Too Lazy to Live

Posted by The Author , Sunday, May 9, 2010 11:04 PM

Years ago while on the way back to my wife's hometown in Michigan following a mini second honeymoon in Chicago we stopped for fast food. While eating my curly fries I assumed the persona of an overweight-financially and educationally challenged white rural female. I remarked how the fat the fries were cooked in was the nectar of the gods and how all that "health food mumbo-jumbo" had no bearing on my free-bird flag loving lifestyle. I continued the thick voiced soliloquy with a diatribe on the majority of America and it's pretentious ways. It is a memory of some very serious laughter. We were headed east on I-94; probably somewhere around Kalamazoo or Battle Creek, it was raining and I was smoking in the car with the window cracked. We laughed so hard; especially when someone resembling my assumed persona drove right by. Good times. [Late Entry: My Wife just reminded me of the portion of the act where I explained that salad was just a "Delivery Device for the manna that was Ranch Dressing..."]

That is the memory that stuck in my head when I thought of the title for this post. I thought of titling this post "Fat Entitled and American" but that would have put too much political emphasis on the article. This post is the initial response to a Doctor's Visit two weeks ago. [Background: I quite smoking cigarettes and tobacco products of any kind about three months ago. I put on twenty pounds quick as a bunny.] 


It turned out that I was a little late on my scheduled physical. So I went in, showed that I was able to hear, see and that blood still pumped well enough in my veins to provide the requisite sample. I knew I put on a couple pounds but given my rank (I'm in the military) no one would really have the stones to look me in the eye and call me on it... Then the labs came back.


Them: "Chief, your cholesterol is very high and you have hypertension..."

Me: Excuse me?

Them: (My translation) "Chief, With respect, you're a lazy fat f@#k who doesn't exercise enough, you eat too much salt, red meat, fast food by god you drink too much.

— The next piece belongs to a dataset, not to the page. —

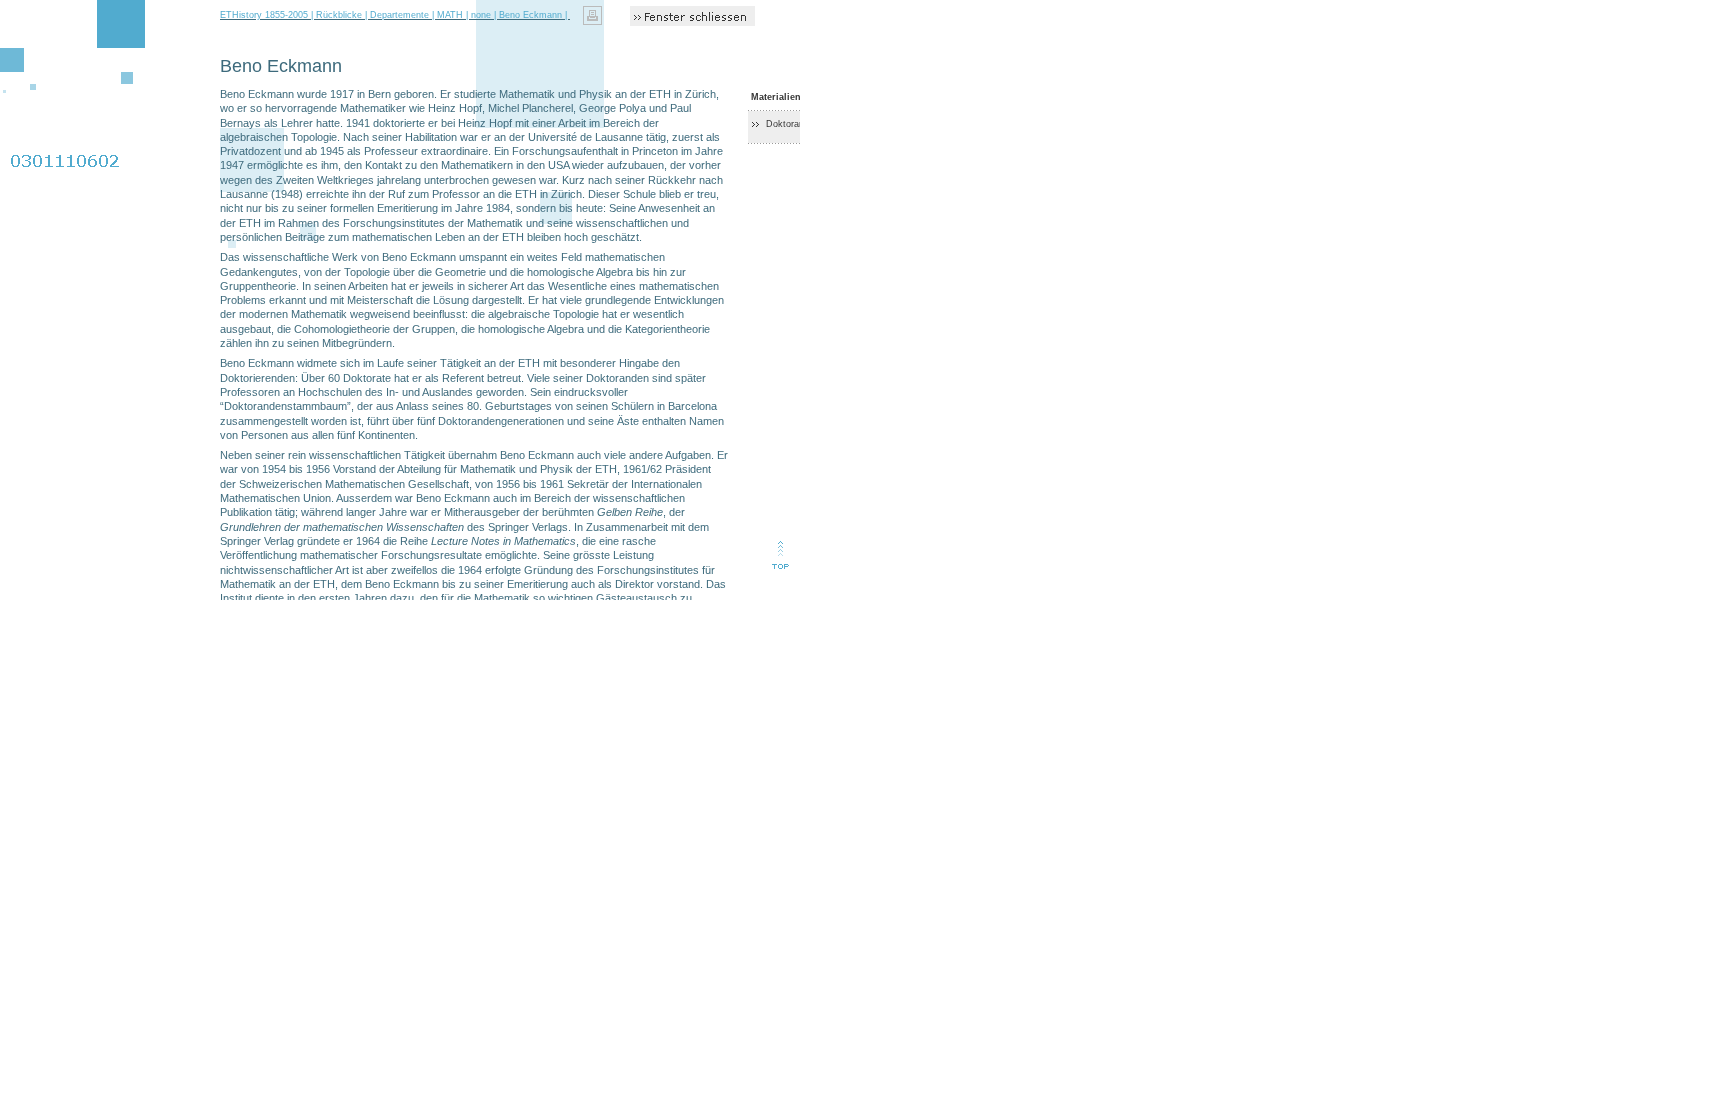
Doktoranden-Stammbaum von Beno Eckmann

And if you ask me you are an angry pr!ck."

 Breathe Dude...

Well. What do you say? You don't . You pack your gear and go home for the day. And you quietly freak the f@#k out. I did the right thing after about five minutes of some serious internal monologue. I called my wife. I told her exactly what was on the table. She was surprisingly calm and supportive (at least from the perspective of a man who assumed his first heart attack would come... well, now.) She pledged her uber-support of my professed immediate life change and all in all made me smile. I even made a smart decision. Instead of turning left and having one more Carl's Junior Five Dollar Jalapeno Burger I turned right and got a foot long turkey and ham at Subway (No chips and a Diet Coke).

See, before that day I was a red meat eating, cigarette smoking (in spirit) whiskey swilling American bad ass... or so I thought...

Fact is, I realized that I was an idiot. I was killing myself. For a guy whose parents passed before he could graduate high school (granted they had seven children before me and were 47 and 50 at the time of my birth) I realized I sure had been living a free wheeling f@#k all lifestyle.  I realized that through position, rank and stature I had worked myself into an entitled self destructive bacchanal of a 40 something heart attack and early life insurance payoff culminating in fatherless children and a widowed wife.

For about ten days I have counted ever calorie. I have measure every single moment. I (and my wonderful supportive wife) have begun to run every morning. I have even started working out again. As I am the cook in the family we are all paying a little more attention to "serving size" and daily intake. My water intake now far exceeds my coffee or whiskey intake and little else save green tea enters my newly ribbon cut temple.

I will soon be a lean mean sexy mofo... Okay, no. Not really. And even if that were true, I don't give a damn about that. What I do care about is dancing with my daughters at their weddings (and having a heart strong enough to endure the bar bill). I want to meet my grandchildren. I want to meet my great-grandchildren. I want to be an old curmudgery pain in the ass to to my wife... Forever!

And I will. I am no longer Too lazy too live. After just a week I am proud to say that my blood pressure is low-normal. Cholesterol we'll check next month. But that doesn't matter.  I feel good. I'm not headed back to sloth. I plan to live long enough to annoy the hell out of my old curmudgery children!

2 Response to "Too Lazy to Live"

Unknown Says:

Glad to hear it! It's amazing what the smallest amout of exercise, even just walking, can do with you formerly did none! =) Keep up the good work bro!!

The Author Says:

Well, I USED to be in good shape. I will be again!